One reason they assumed the body was male was because of the amount of weapons in the grave: a bow made of birch, a quiver containing ten arrows with wood, bone, or bronze tips, and an axe.
Scythians (pronounced 'SIH-thee-uns') were a group of who originally lived in what is now southern Siberia.
They lived from between 900 BC to around 200 BC.
Usually at female burial sites they expect to find things things like beads and mirrors.
But now they think she was buried with many weapons because she was a warrior who "had not yet reached the age of 14 ".
She was found dressed in a long fur coat, a shirt, trousers or a skirt, and a leather cap decorated with a red spiral.
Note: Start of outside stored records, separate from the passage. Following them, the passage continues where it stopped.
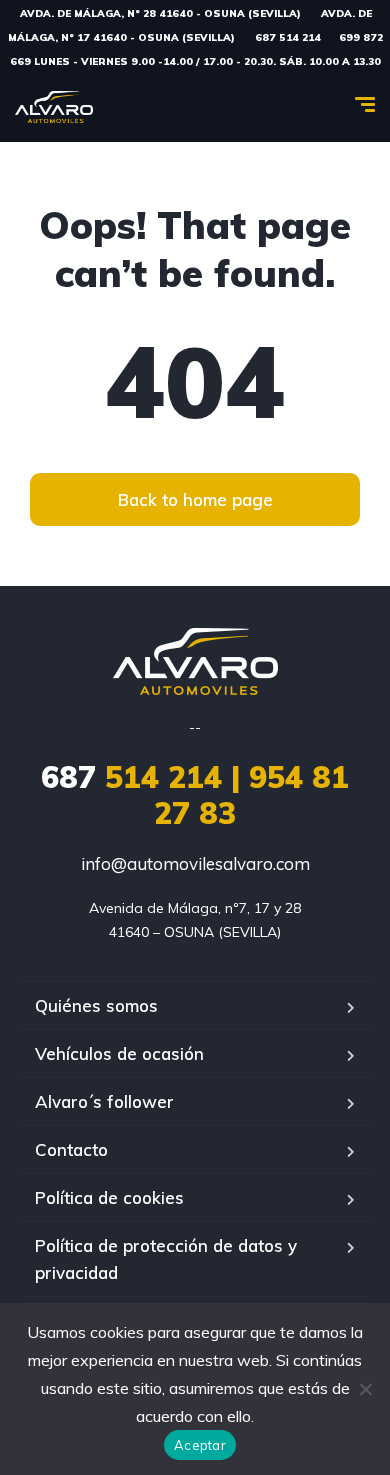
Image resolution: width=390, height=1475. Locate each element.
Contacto (71, 1149)
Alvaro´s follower (104, 1101)
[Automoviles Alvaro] (54, 107)
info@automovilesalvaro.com (195, 863)
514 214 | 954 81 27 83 (195, 795)
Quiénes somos (96, 1005)
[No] (365, 1389)
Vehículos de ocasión (119, 1053)
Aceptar (200, 1445)
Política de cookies (109, 1197)
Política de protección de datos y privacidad (166, 1259)
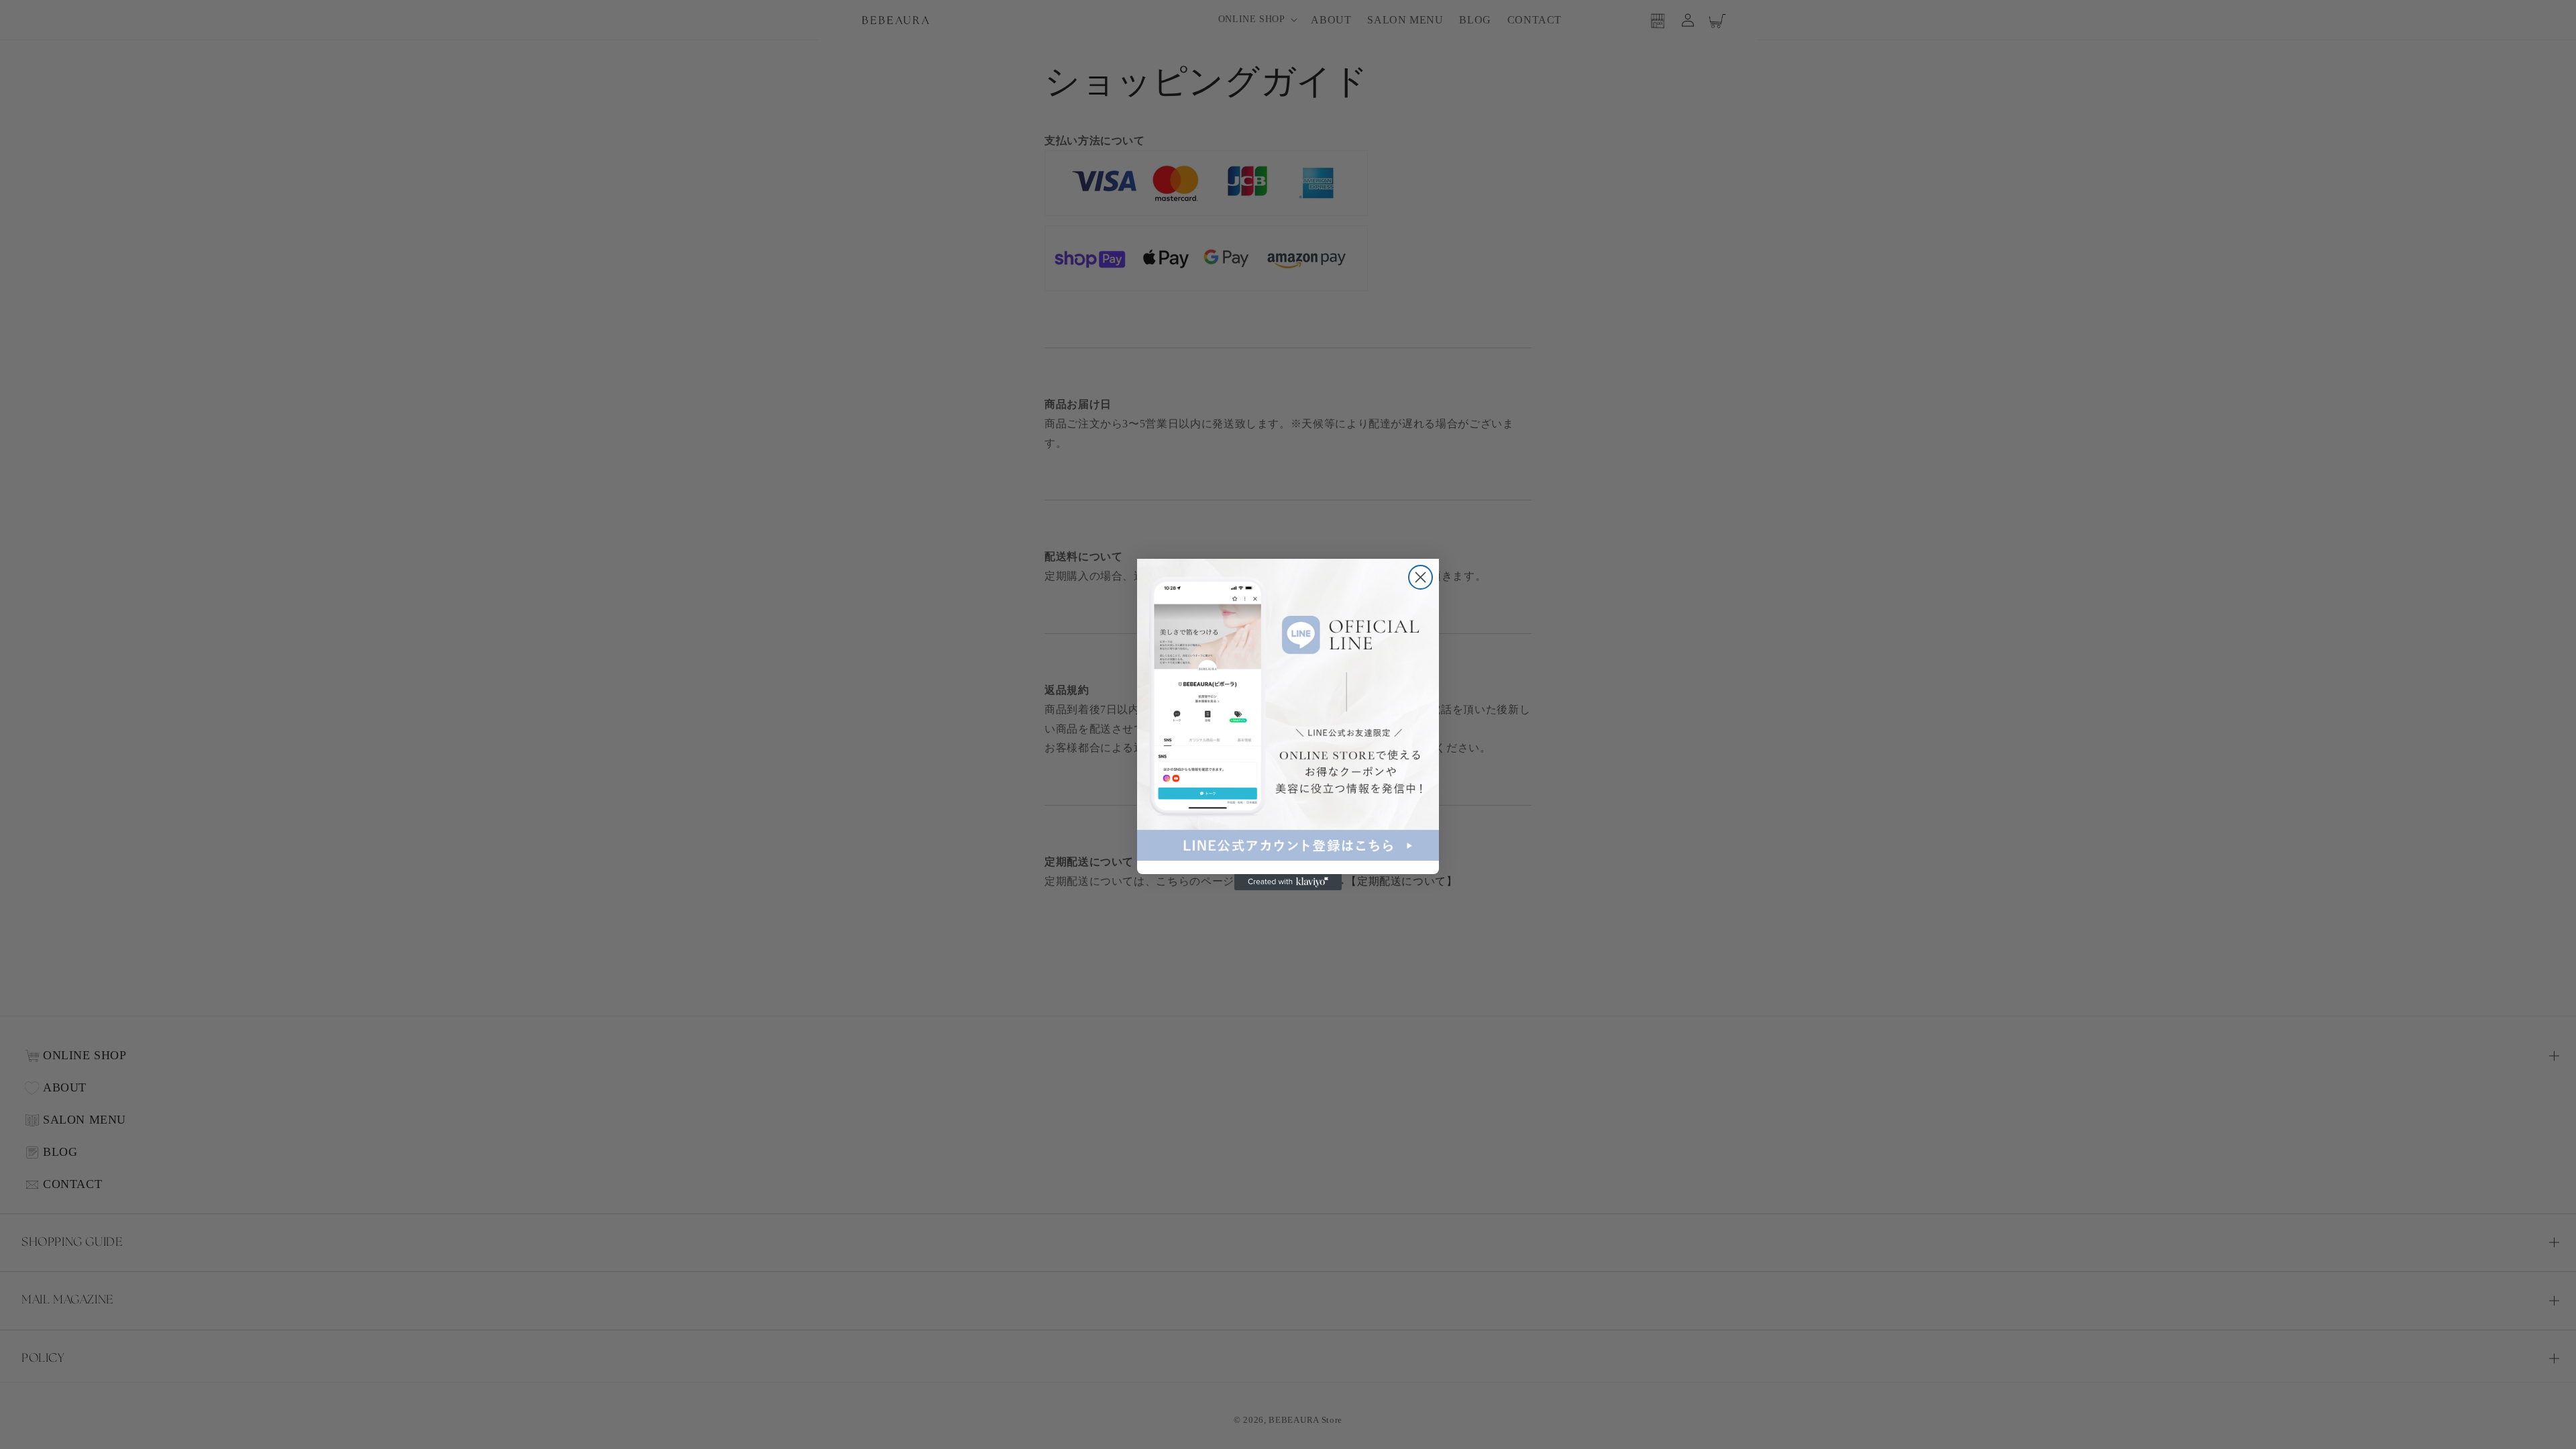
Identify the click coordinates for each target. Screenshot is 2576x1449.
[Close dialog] (1420, 577)
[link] (1288, 710)
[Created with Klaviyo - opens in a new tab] (1288, 882)
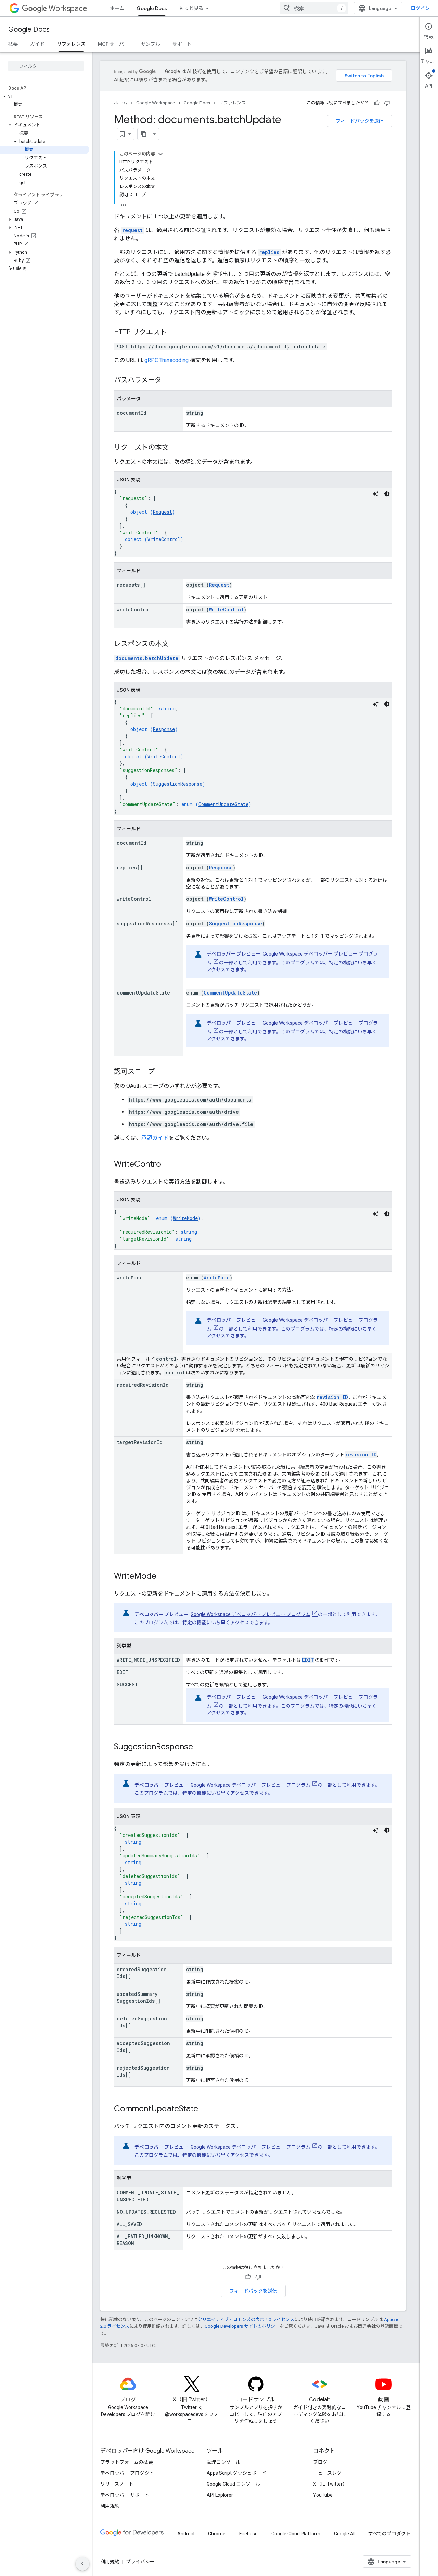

Archaeologists and historians were very excited by the news, because it not only helps them learn more about the Scythians but also supports the idea of the Amazons, a race of female warriors that appears in Greek mythology.
This isn't the first time there have been signs that the Amazons were not entirely mythical.
When the ancient Greeks first came across the Scythians, they wrote about the impressive sight of the Scythian women riding into battle.
A team excavating a fourth-century B.C. burial mound in western Russia recently found remains of four other real-life Amazons.
Two of the women were buried with horse tack and weapons, and one of them had her legs positioned as if she were riding a horse.
"We can certainly say that these two women were horse warriors," says team leader Valerii Guliaev of the Russian Academy of Sciences' Institute of Archaeology, "and we suppose that all four women in the grave were warriors."